Lester Carl Thurow (May 7, 1938 – March 25, 2016) was an American political economist, former dean of the MIT Sloan School of Management, and author of books on economic topics.

==Education==
Born in Livingston, Montana, Thurow received his B.A. in political economy from Williams College in 1960, where he was in Theta Delta Chi and Phi Beta Kappa as a junior, and a Tyng Scholar. After he was awarded a Rhodes Scholarship, he went to Balliol College, Oxford to read Philosophy, Politics and Economics, graduating in 1962 with first class honors. He received a Ph.D. in Economics from Harvard University in 1964.

==Career==
Thurow was on the board of directors of Analog Devices, Grupo Casa Autrey, E-Trade, and Taiwan Semiconductor Manufacturing Corp (TSMC). Thurow was one of the founders of the Economic Policy Institute in 1986. Thurow was an economics columnist for, among others, the Boston Globe and USA Today. He was an economics columnist for and on the editorial board of the New York Times, and was a contributing editor to Newsweek, where he earned the 1982 Gerald Loeb Award for Columns/Editorials.

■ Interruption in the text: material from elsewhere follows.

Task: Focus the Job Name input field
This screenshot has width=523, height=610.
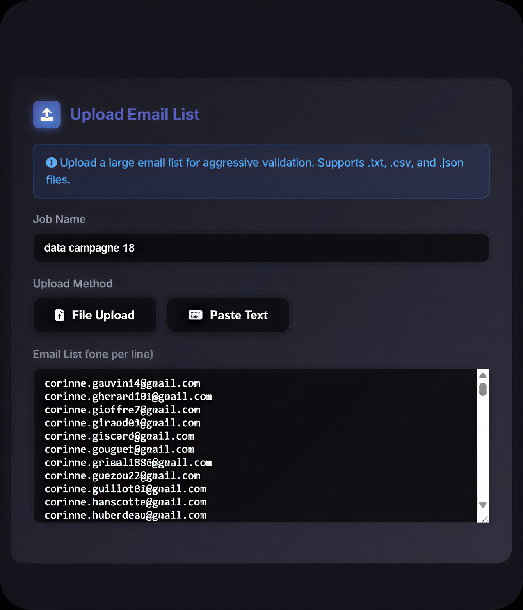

Thurow was a longtime advocate of a political and economic system of the Japanese and European type, in which governmental involvement in the direction of the economy is far more extensive than is the case in the United States – a model that has come to be known as "Third Way" philosophy. Thurow supported a more universal patent system as a requirement for a knowledge-based economy, where governments would assess the value of infringements of intellectual property against their companies by competitors in foreign jurisdictions and allow these companies to match that.

Thurow died at the age of 77 on March 25, 2016.

==Books==

His 1993 book, Head to Head: The Coming Economic Battle Among Japan, Europe and America compares economic growth and living standards in Japan, Europe, and the U.S.
His other books include:
- Fortune Favors the Bold: What we must do to build a new and lasting global prosperity (2003).
- Building Wealth: The new rules (1999).
- The Future of Capitalism: How today's economic forces shape tomorrow's world (1996).
- The Zero-Sum Solution: Building a world-class American economy (1985).
- Dangerous Currents: The state of economics (1983).
- The Zero-Sum Society: Distribution and the possibilities for economic change (1980) ISBN 0465085881.
- Generating Inequality: Mechanisms of distribution in the U.S. economy (1975).